A note on DAS in general

Importantly, any DAS solution will rely upon nodes of various types and the assumptions we can make about them. Node types worth considering in any solution are:

  • Validator and user nodes (Honesty custody/serve assumption can be placed upon them, e.g. download and serve samples of X rows/columns. Note, validators can be incentivized to custody but not necessarily to serve)
  • High capacity nodes (some % of the data beyond baseline honest node)
  • Super-full nodes (100% of data) [special case of high capacity node]

The difference between DAS solutions then becomes – how does the DAS network organize itself, how do you discover peers for sampling, how does the network utilize (or under-utilize) nodes of higher capacity (e.g. can the solution support lumpiness in node capacity or do all nodes look equal).

Sketch of PeerDAS

Configuration

The following is a bit of a reduction of the full requisite parametrization for illustration purposes.

All values in the table are example values and do not represent suggestions for an actual parametrization.

Name Sample Value Description
NUMBER_OF_ROWS_AND_COLUMNS 32
SAMPLES_PER_ROW_COLUMN 512
CUSTODY_REQUIREMENT 2 Minimum number of both rows and columns an honest node custodies and serves samples from
SAMPLES_PER_SLOT 75 Number of random samples a node queries per slot
NUMBER_OF_PEERS 70 Minimum number of peers a node maintains

How it works

Custody

Each node downloads and custodies a minimum of CUSTODY_REQUIREMENT rows and CUSTODY_REQUIREMENT columns per slot. The particular rows and columns that the node is required to custody are selected pseudo-randomly (more on this below).

A node may choose to custody and serve more than the minimum honesty requirement.
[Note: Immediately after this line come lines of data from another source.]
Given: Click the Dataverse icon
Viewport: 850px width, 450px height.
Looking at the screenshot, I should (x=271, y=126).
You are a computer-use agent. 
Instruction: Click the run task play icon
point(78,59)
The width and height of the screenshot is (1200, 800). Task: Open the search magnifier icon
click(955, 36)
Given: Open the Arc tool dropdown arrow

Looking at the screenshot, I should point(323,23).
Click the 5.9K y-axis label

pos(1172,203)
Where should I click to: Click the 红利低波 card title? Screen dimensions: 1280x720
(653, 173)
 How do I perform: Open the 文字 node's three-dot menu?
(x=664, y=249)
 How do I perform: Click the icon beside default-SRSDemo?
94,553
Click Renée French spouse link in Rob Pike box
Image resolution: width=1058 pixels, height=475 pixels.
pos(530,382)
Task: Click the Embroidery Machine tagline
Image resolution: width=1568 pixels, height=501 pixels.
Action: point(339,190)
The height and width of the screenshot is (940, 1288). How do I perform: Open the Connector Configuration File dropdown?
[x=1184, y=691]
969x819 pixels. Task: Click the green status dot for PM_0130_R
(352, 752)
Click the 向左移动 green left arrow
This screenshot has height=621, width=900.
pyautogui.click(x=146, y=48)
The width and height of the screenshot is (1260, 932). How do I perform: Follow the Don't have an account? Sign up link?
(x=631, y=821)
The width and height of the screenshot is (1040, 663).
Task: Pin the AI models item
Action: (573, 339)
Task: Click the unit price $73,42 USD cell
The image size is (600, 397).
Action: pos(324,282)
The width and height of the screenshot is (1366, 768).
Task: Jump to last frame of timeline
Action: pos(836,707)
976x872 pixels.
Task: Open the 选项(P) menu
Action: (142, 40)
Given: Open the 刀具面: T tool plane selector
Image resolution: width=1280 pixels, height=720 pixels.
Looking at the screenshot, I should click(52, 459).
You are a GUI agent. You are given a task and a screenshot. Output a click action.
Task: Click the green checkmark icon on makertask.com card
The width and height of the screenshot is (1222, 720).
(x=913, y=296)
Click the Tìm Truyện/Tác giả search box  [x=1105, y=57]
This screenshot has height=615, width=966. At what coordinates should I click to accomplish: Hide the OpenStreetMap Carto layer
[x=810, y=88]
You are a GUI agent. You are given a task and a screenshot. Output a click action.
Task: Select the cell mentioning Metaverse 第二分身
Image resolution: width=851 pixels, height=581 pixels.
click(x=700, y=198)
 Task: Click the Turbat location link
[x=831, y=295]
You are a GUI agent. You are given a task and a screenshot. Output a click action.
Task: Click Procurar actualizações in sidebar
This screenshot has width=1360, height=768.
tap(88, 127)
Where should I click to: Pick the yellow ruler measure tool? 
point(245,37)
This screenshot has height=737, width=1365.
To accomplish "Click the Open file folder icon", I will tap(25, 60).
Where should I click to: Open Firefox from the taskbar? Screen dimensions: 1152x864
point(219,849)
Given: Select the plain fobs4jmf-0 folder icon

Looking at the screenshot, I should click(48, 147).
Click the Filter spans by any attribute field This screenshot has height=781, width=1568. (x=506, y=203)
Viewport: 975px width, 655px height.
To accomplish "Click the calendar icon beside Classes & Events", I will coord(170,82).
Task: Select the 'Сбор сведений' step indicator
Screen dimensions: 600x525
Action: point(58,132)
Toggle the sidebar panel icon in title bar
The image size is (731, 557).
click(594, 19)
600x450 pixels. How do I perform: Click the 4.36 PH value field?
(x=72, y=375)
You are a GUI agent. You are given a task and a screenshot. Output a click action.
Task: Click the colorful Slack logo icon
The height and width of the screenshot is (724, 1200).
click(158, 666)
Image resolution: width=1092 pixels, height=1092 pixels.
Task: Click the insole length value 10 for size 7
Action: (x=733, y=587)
Such a node explicitly advertises a number greater than CUSTODY_REQUIREMENT via the peer discovery mechanism – for example, in their enr (e.g. cust: 8 if the node custodies 8 rows and 8 columns each slot) – up to a maximum of NUMBER_OF_ROWS_AND_COLUMNS (i.e. a super-full node).

A node stores the custodied rows/columns for the duration of the pruning period and responds to peer requests for samples on those rows/columns.

Public, deterministic selection

The particular rows and columns that a node custodies are selected pseudo-randomly as a function of the node-id, epoch, and custody size (sample function interface: custodied_rows(node_id, epoch, custody_size=CUSTODY_REQUIREMENT) -> List(uint64) and column variant) – importantly this function can be run by any party as the inputs are all public.

Note: increasing the custody_size parameter for a given node_id and epoch extends the returned list (rather than being an entirely new shuffle) such that if custody_size is unknown, the default CUSTODY_REQUIREMENT will be correct for a subset of the node’s custody.

Note: Even though this function accepts epoch as an input, the function can be tuned to remain stable for many epochs depending on network/subnet stability requirements. There is a trade-off between rigidity of the network and the depth to which a subnet can be utilized for recovery. To ensure subnets can be utilized for recovery, staggered rotation needs to happen likely on the order of the prune period.

Peer discovery

At each slot, a node needs to be able to readily sample from any set of rows and columns. To this end, a node should find and maintain a set of diverse and reliable peers that can regularly satisfy their sampling demands.

A node runs a background peer discovery process, maintaining at least NUMBER_OF_PEERS of various custody distributions (both custody_size and row/column assignments). The combination of advertised cust size and public node-id make this readily, publicly accessible.

NUMBER_OF_PEERS should be tuned upward in the event of failed sampling.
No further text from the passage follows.